(Pixel coordinate grounding data)
□ □ □ □ □
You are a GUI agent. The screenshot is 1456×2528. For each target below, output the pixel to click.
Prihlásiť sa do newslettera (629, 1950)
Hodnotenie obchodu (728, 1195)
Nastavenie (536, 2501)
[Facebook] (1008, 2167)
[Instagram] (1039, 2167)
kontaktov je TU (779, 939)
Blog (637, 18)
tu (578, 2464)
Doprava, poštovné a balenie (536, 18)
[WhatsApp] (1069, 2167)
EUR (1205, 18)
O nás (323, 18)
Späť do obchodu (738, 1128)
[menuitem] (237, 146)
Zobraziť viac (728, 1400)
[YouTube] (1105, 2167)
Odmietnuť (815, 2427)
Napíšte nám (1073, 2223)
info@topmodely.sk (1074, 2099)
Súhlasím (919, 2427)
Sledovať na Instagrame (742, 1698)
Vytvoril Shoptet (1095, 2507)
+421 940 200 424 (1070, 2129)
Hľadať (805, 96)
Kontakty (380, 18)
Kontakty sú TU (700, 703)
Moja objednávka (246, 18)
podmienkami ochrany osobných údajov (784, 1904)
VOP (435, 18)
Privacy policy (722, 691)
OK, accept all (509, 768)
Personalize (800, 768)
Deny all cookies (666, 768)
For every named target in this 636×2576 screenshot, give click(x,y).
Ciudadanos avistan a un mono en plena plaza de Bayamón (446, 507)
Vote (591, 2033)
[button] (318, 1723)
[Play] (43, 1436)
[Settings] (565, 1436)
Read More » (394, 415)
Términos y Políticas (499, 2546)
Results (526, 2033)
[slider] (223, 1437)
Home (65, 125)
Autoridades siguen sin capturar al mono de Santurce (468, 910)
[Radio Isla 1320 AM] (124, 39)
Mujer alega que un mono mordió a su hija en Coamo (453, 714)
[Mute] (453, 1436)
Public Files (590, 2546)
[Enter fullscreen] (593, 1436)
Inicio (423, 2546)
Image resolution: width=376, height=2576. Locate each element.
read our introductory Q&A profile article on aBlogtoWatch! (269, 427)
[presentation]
□ □ □ □ □
◆ WHAT IS REQUIRED:
Give back exactly the lines above, from the line containing "Napíšte nám (1073, 2223)" through the line containing "Deny all cookies (666, 768)", with both end lines and nothing more.

◆ RESPONSE TO THE TASK:
Napíšte nám (1073, 2223)
info@topmodely.sk (1074, 2099)
Súhlasím (919, 2427)
Sledovať na Instagrame (742, 1698)
Vytvoril Shoptet (1095, 2507)
+421 940 200 424 (1070, 2129)
Hľadať (805, 96)
Kontakty (380, 18)
Kontakty sú TU (700, 703)
Moja objednávka (246, 18)
podmienkami ochrany osobných údajov (784, 1904)
VOP (435, 18)
Privacy policy (722, 691)
OK, accept all (509, 768)
Personalize (800, 768)
Deny all cookies (666, 768)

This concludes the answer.